**Stated goal 1:**
Translate this sentence from the BParser description into German: "Actual values and active subset can be changed between evaluations of the expression."

BParser

C++ parsing library for HPC.

Features:

Python expressions including Numpy like arrays
compilation to bytecode, arena allocator for maximal memory locality
expression evaluation on vectors, amortizatiton of the bytecode interpreter
usage of SIMD for maximal Flops on modern CPUs

Build

SIMD instructions in particular AVX is supported from certain versions of compilers, e.g. GCC 4.6, Clang 3.5

Usage:

    using namespace bparser;

    // Define own value vectors, preferably aligned.
    uint vec_size = 8;
    double v1[vec_size * 3];
    double v2[vec_size * 3];
    double vres[vec_size * 3];

    // Create parser, give the size of the value spaces.
    // That is maximal allocated space. Actual values and 
    // active subset can be changed between evaluations of the expression.
    Parser p(vec_size);
    // parse an expression.
    p.parse("1 * v1 + cs1 * v2");

    // Get symbols used in the expressions.
    std::vector<std::string> symbols = p.symbols();
    std::cout << "Symbols: " << print_vector(p.symbols()) << "\n";
    // Set constants and variables

    // "cs1" constant with shape {}, i.e. scalar and values {2}.
    p.set_constant("cs1", {},   {2});
    // "cv1" vector constant with shape {3}
    p.set_constant("cv1", {3},  {1, 2, 3});
    // "v1" variable with shape {3}; v1 is pointer to the value space
    p.set_variable("v1", {3}, v1);
    p.set_variable("v2", {3}, v2);
    // Set the result variable (the last line of the expression)
    p.set_variable("_result_", {3}, vres);

    // Compile the expression into internall processor.
    p.compile();
    // Set arbitrary subset of the SIMD blocks in the maximal values space.
    // Here the full subset.

**Source material:**
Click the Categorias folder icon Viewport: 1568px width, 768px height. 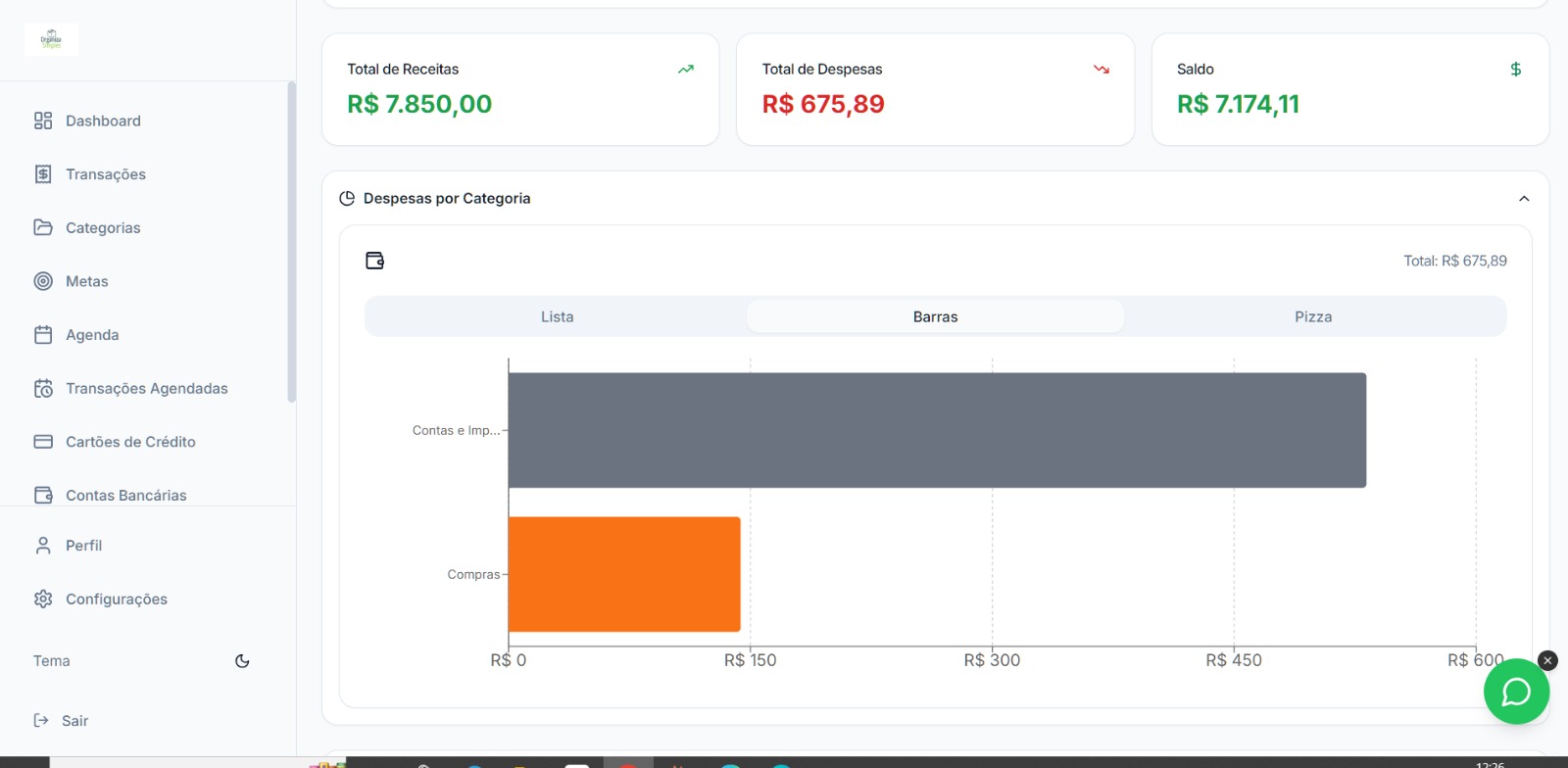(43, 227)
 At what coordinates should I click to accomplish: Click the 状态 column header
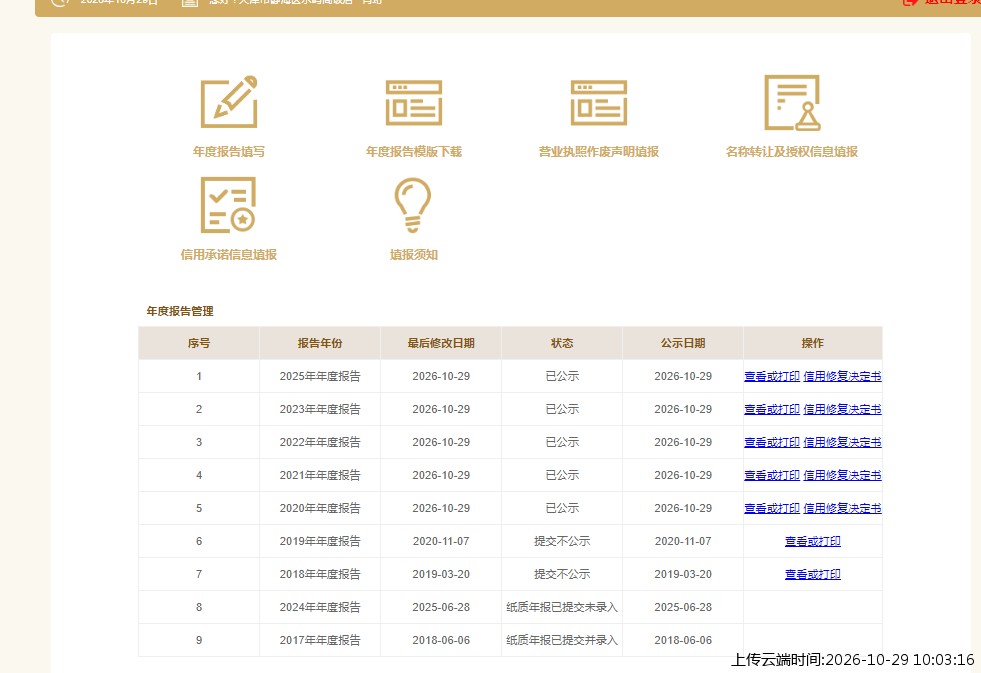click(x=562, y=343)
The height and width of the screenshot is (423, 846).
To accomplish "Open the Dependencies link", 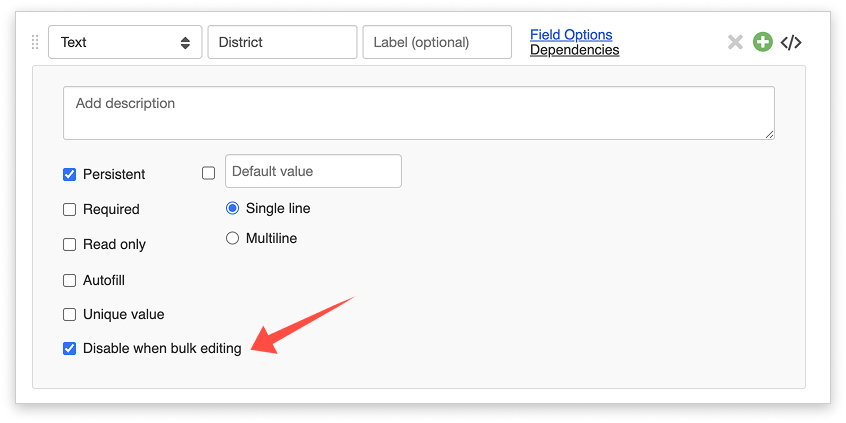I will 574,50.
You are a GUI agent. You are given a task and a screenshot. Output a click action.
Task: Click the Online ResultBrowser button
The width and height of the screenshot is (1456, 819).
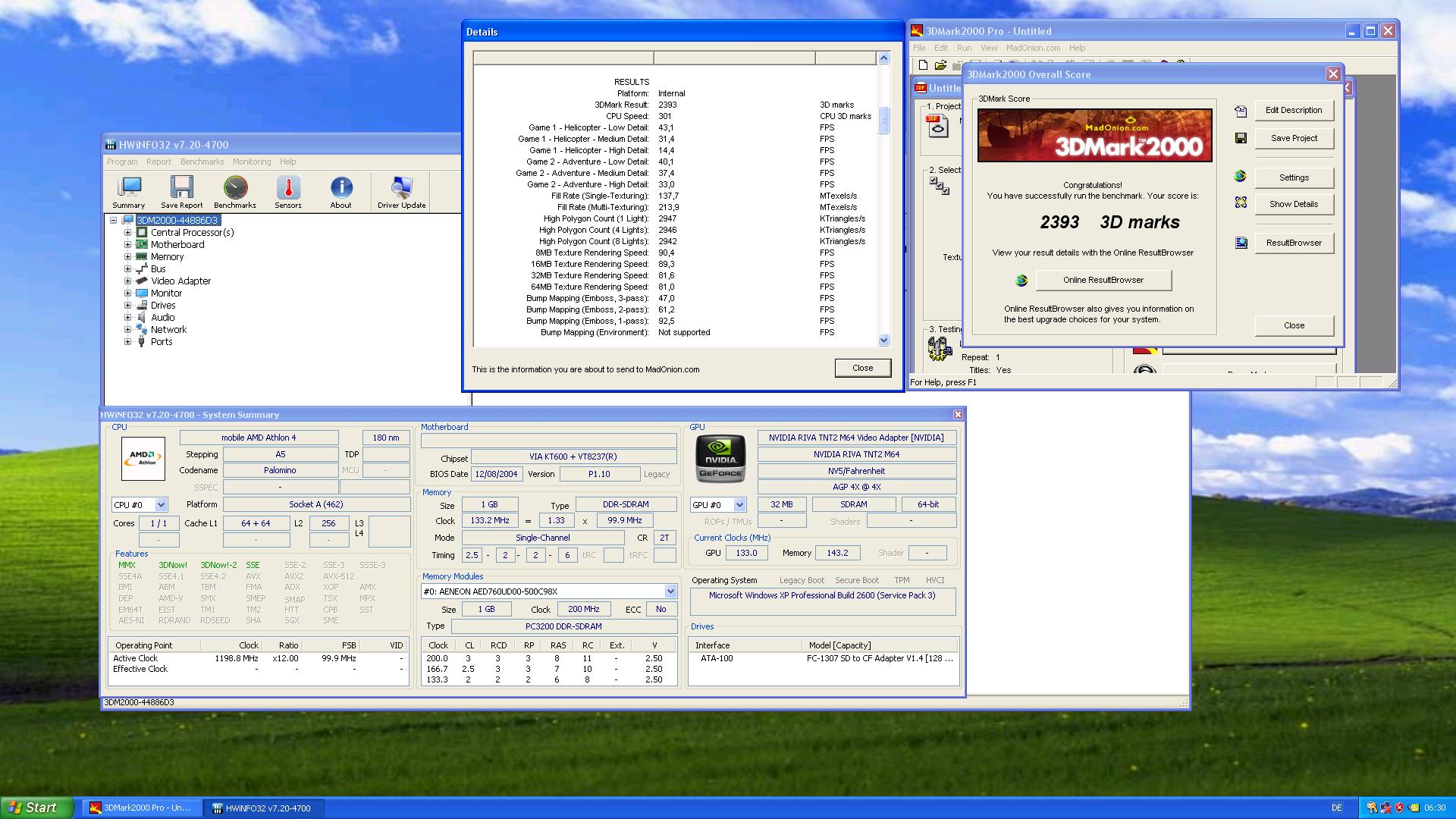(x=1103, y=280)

**Stated goal 2:**
Return each line of the records above that contains the string "screenshot". Matching is case-sensitive.

**Correct response 1:**
Die tatsächlichen Werte und die aktive Teilmenge können zwischen den Auswertungen des Ausdrucks geändert werden.

**Correct response 2:**
The height and width of the screenshot is (423, 846).
You are a GUI agent. You are given a task and a screenshot. Output a click action.
The width and height of the screenshot is (1456, 819).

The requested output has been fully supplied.